= Description of the task =
Beginning with the line that holds "Image resolution: width=1280", copy every remaining line of the listing below exactly, and leave the pictures out.

= Records for processing =
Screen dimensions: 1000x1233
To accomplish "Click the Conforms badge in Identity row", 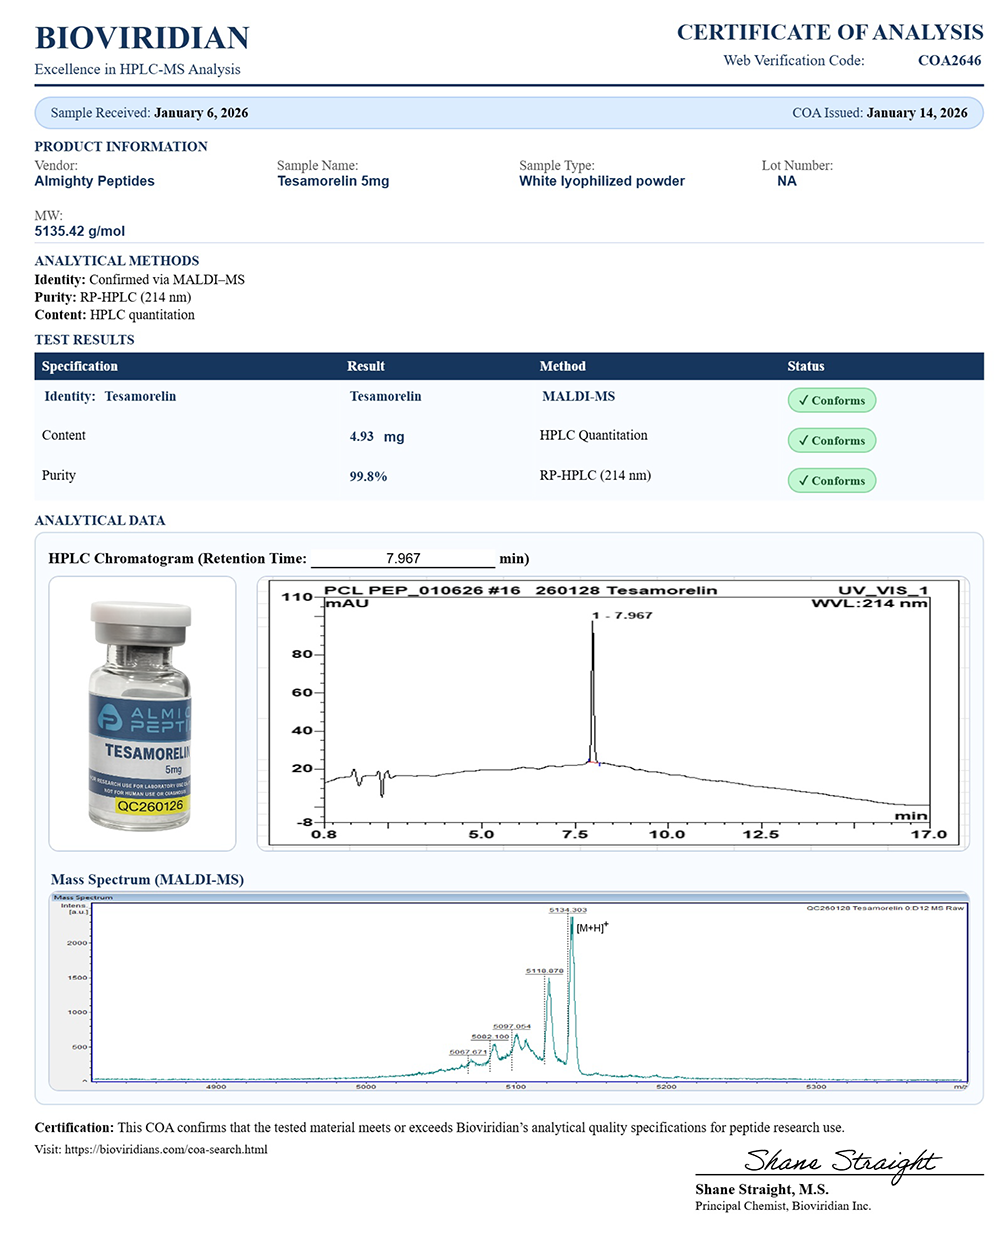I will pyautogui.click(x=831, y=401).
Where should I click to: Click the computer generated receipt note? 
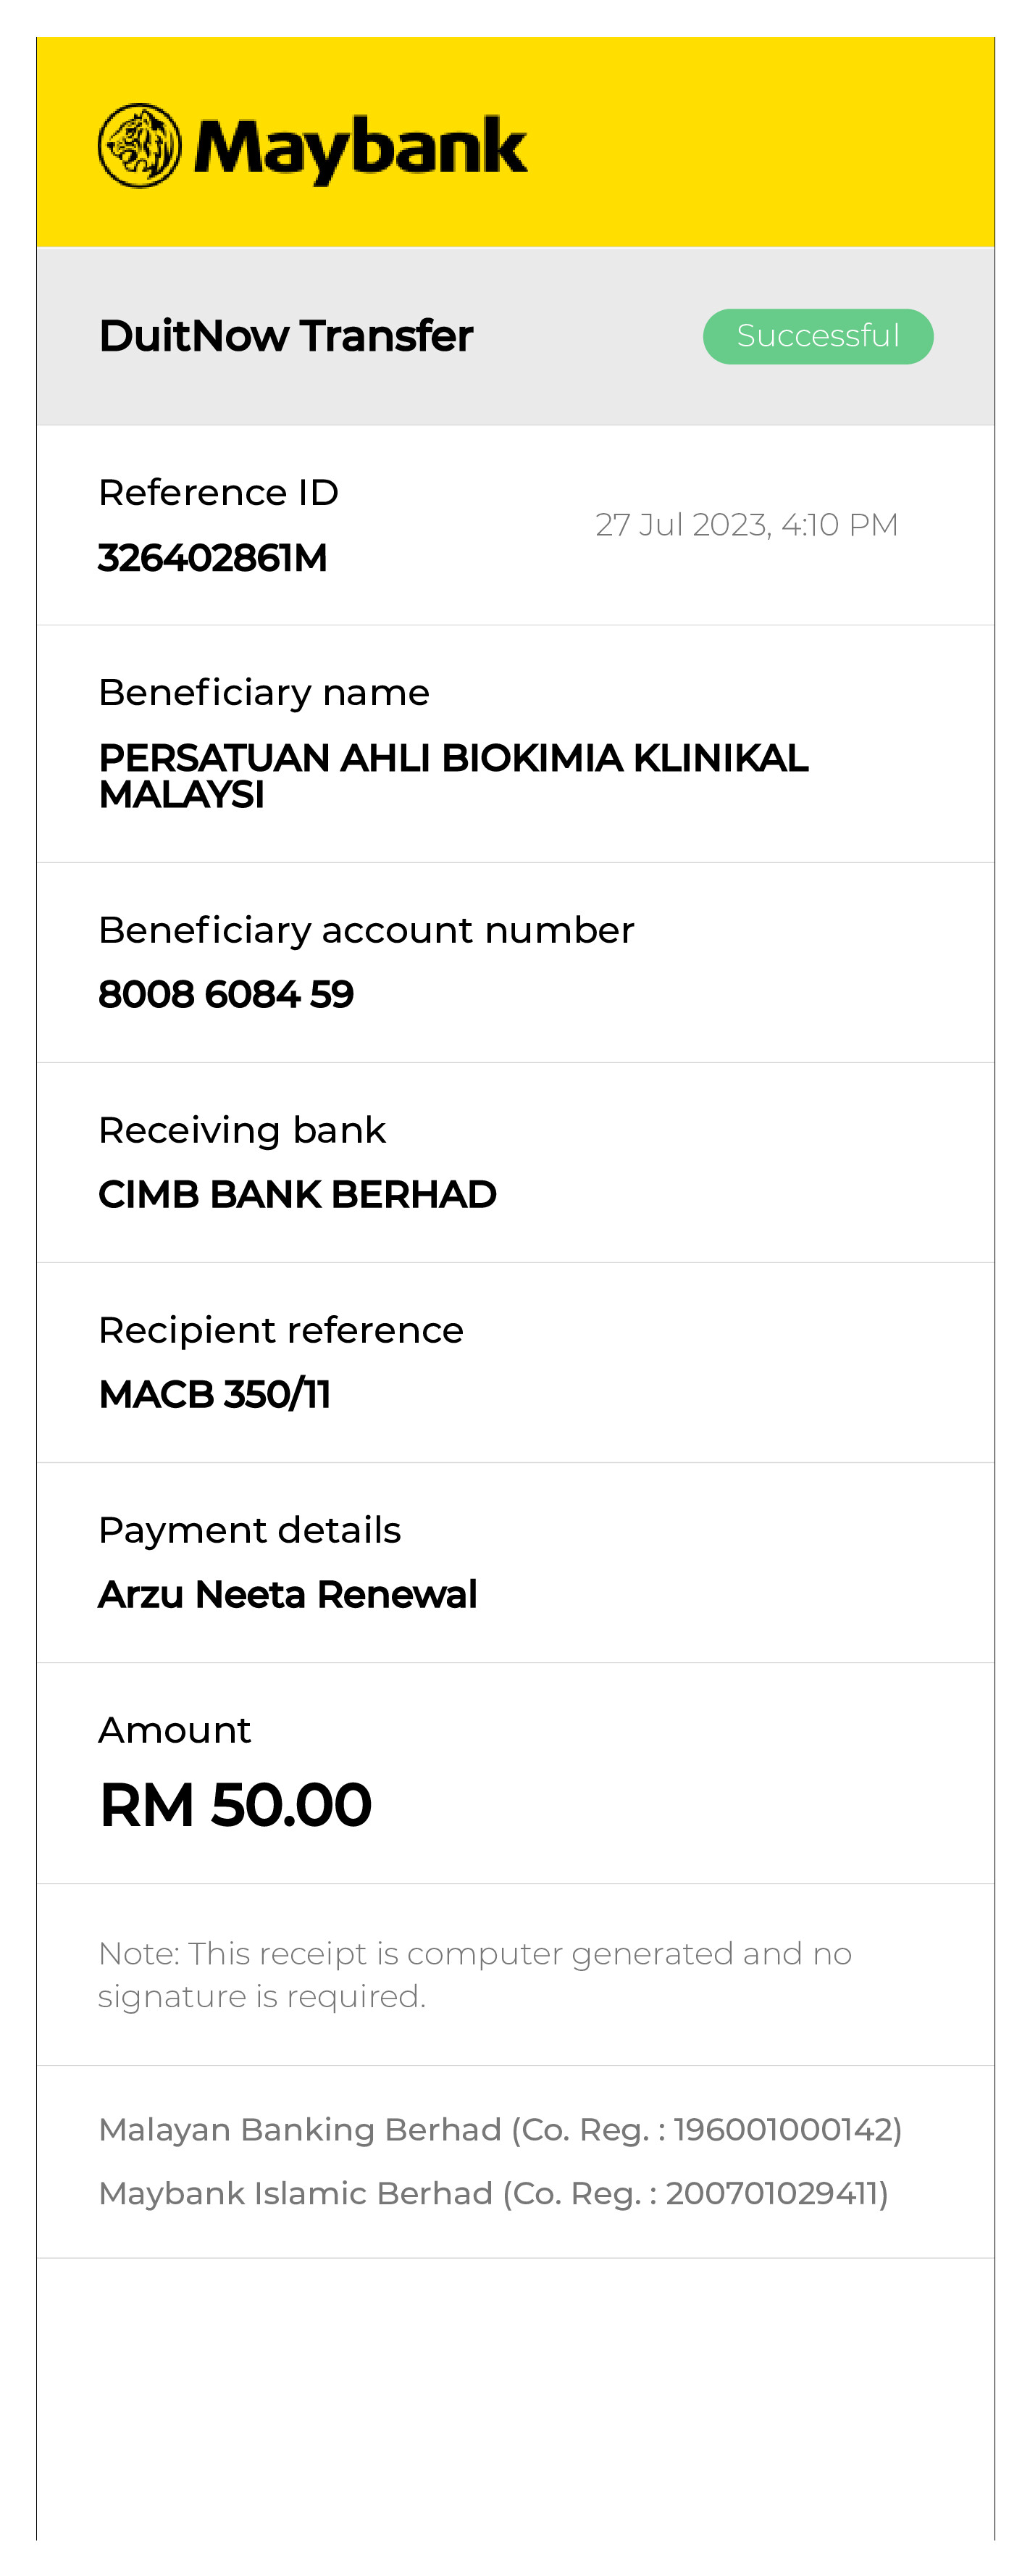(x=475, y=1974)
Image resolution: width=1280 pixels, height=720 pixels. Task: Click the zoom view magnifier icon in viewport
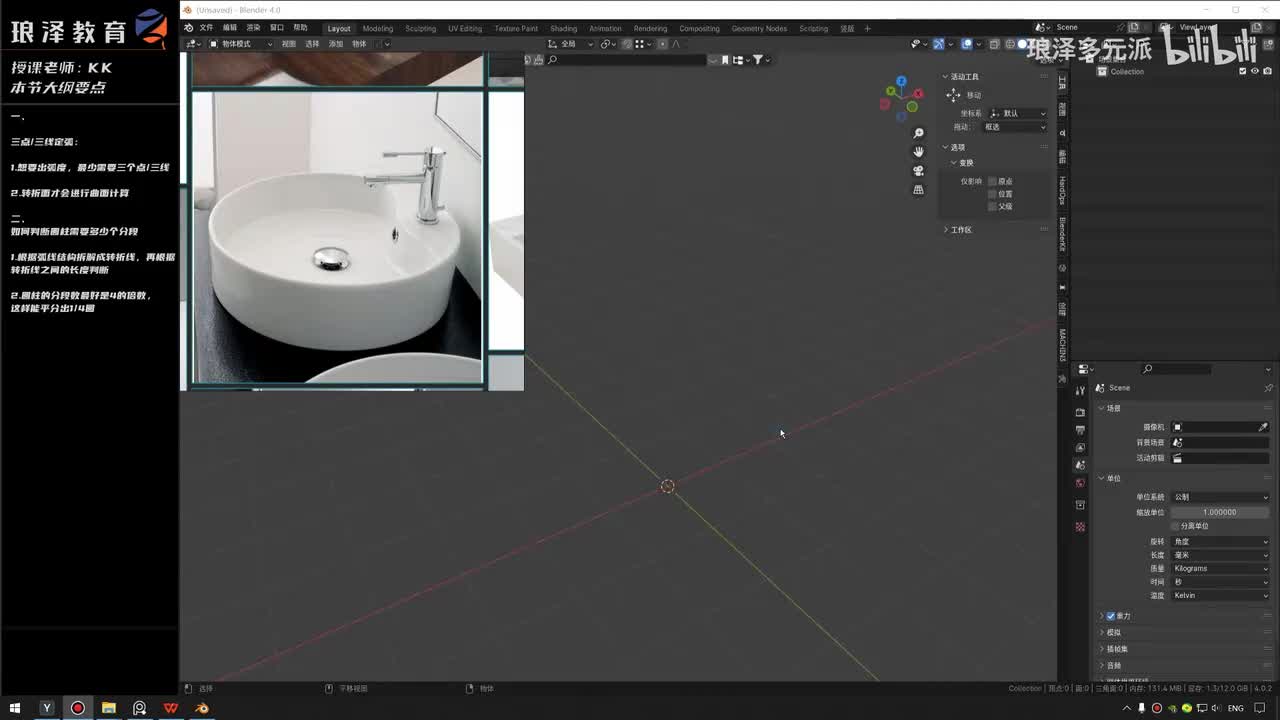[x=918, y=133]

= Task response =
Image resolution: width=1280 pixels, height=720 pixels. Task: Click the zoom view magnifier icon in viewport
[x=918, y=133]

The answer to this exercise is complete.